**ACTIVITY:** Give back, exactly as written, the lines from the first line of the data below through the line with "The image size is (364, 267).", and omit the pictures.

Screenshot grounding data:
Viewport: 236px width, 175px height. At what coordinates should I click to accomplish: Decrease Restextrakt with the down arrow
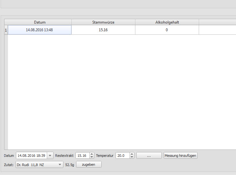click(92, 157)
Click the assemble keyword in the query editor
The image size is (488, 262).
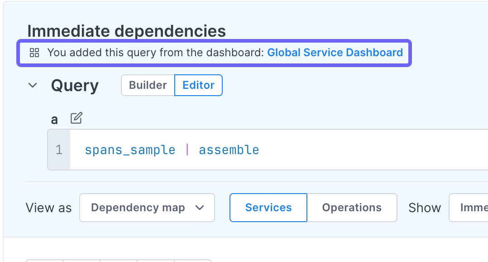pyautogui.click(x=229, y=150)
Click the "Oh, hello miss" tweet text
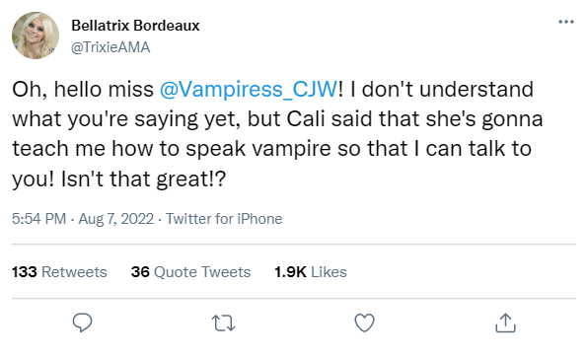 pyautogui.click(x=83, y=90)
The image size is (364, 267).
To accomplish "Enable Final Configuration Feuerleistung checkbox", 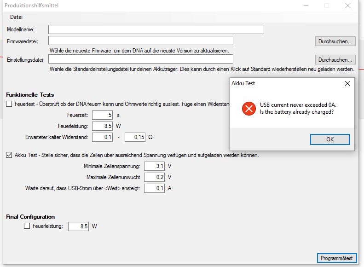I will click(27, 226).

**EXPECTED OUTPUT:**
Viewport: 236px width, 175px height. At what coordinates should I click to accomplish: Decrease Restextrakt with the down arrow
click(92, 157)
Click the assemble keyword in the query editor
The image size is (488, 262).
pyautogui.click(x=229, y=150)
Click the "Oh, hello miss" tweet text
 pyautogui.click(x=83, y=90)
The image size is (364, 267).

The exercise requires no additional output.